Molecular dynamics (MD) is widely used in simulations of biomolecular systems such as DNA and proteins, systems which are multiscale in nature. However, current time stepping integrators are not able to address the time scale problems. Multiscale integrators, in which the presence of "fast" modes does not affect the time integration of "slow" modes, are pressingly needed in light of the fast growing biological data generated from the many genome sequencing projects. In this paper, we present a new multiple time stepping (MTS) multiscale integrator with stochasticity built in for constant temperature molecular dynamics simulations, called the targeted mollified impulse method (TM). TM combines the mollified impulse method, which is a stabler version of Verlet-I/r-RESPA ( reversible REference System Propagator Algorithm), and a self-consistent dissipative leapfrog integrator commonly used in dissipative particle dynamics. TM introduces the Langevin coupling in a targeted manner to stabilize the MTS integrator such that the total linear momentum is conserved and less randomness in slower modes is imposed.

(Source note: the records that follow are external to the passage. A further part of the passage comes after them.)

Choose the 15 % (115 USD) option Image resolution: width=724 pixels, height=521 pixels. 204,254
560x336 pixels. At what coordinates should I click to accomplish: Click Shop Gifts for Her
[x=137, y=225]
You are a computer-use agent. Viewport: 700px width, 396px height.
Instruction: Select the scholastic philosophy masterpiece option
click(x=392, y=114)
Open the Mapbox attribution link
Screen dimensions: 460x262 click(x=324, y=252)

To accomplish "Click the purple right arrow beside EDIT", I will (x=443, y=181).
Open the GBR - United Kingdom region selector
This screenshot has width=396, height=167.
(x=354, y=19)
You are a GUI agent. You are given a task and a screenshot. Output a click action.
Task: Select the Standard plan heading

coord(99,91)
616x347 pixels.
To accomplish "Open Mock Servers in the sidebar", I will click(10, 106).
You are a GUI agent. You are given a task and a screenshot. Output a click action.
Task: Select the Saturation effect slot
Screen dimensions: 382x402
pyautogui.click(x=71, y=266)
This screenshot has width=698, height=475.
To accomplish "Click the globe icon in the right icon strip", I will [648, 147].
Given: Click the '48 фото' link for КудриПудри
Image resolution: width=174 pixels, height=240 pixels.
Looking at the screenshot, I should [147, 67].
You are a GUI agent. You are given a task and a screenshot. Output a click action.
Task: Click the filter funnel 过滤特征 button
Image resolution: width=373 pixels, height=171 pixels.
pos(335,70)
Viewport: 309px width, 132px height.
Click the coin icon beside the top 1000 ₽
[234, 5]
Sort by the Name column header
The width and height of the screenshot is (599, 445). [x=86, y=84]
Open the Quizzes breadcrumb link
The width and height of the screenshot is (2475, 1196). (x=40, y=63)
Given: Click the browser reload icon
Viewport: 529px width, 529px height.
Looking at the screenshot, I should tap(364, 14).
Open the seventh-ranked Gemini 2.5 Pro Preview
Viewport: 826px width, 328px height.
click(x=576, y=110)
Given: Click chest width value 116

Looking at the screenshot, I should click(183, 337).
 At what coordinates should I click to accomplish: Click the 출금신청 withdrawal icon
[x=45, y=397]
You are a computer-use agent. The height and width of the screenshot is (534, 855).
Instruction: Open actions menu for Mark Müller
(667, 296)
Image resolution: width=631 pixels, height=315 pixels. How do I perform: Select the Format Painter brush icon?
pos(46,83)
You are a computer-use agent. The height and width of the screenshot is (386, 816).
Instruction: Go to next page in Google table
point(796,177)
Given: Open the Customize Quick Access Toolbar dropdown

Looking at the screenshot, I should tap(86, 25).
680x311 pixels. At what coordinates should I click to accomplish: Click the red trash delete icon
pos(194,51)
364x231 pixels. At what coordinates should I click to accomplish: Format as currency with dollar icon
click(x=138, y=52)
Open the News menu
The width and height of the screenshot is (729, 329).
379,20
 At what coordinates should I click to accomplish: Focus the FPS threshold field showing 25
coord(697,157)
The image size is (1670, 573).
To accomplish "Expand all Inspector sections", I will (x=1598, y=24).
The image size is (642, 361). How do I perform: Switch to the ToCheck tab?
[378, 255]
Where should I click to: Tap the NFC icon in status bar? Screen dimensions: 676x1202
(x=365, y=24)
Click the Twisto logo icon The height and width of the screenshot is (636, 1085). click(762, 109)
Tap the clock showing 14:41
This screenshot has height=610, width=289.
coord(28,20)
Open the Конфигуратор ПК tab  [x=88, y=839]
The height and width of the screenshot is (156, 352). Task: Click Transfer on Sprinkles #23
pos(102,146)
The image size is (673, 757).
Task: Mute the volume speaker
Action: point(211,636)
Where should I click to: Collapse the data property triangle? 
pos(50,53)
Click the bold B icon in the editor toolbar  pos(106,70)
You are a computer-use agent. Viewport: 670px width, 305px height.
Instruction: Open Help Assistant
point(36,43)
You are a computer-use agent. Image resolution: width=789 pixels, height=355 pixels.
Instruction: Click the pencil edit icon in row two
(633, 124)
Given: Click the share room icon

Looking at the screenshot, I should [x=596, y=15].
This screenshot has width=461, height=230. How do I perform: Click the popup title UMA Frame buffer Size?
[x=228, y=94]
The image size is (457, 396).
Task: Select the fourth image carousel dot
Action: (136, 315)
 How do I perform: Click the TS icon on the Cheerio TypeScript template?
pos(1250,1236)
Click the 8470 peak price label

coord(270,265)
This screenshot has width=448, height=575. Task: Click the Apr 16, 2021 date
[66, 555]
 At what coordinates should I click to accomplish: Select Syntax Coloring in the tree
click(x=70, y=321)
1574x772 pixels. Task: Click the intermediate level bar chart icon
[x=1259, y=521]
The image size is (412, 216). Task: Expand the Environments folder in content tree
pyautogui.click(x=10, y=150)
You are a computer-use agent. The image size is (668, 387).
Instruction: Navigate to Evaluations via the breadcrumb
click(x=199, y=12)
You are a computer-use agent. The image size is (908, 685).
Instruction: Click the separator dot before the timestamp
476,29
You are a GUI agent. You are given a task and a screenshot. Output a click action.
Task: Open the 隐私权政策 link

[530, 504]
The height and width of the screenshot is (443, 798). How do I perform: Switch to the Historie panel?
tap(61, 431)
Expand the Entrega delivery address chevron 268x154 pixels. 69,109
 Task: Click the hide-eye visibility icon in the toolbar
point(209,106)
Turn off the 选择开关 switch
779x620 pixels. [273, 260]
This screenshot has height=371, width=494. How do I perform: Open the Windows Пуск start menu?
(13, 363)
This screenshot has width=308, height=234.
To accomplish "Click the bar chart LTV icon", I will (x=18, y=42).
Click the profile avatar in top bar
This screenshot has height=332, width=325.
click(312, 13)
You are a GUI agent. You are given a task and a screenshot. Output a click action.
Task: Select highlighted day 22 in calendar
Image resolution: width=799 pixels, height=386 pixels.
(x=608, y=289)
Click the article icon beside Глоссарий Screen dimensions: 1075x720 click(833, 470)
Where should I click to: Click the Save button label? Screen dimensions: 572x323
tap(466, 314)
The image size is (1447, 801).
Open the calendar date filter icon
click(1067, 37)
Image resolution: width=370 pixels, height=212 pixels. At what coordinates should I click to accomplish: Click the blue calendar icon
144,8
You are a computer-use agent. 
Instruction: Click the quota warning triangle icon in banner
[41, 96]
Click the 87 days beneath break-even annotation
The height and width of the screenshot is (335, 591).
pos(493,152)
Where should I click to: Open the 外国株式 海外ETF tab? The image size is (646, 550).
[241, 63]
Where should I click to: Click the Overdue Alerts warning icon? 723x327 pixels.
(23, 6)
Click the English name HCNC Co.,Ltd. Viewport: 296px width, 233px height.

Numerical experiments of simple model problems provide evidence that TM samples from the canonical ensemble. Possible applications include kinetics calculations such as conformational transition rates, computation of structural quantities from a canonical ensemble, and approximation of dynamical quantities from a canonical ensemble. We present results for the last two by showing that both the radial distribution functions and the self-diffusion coefficient are correctly computed from the simulations of flexible TIP3P waters using TM with outermost time step of 16 fs and innermost time step of 2 fs. Compared to leapfrog with time step of 1 fs, the implementation of TM achieves a six-fold computational speedup, whereas Verlet-I/r-RESPA with outer time step of 4 fs and inner time step of 1 fs achieves only a three-fold speedup. We also show how to generalize the method for the simulation of biological macromolecules.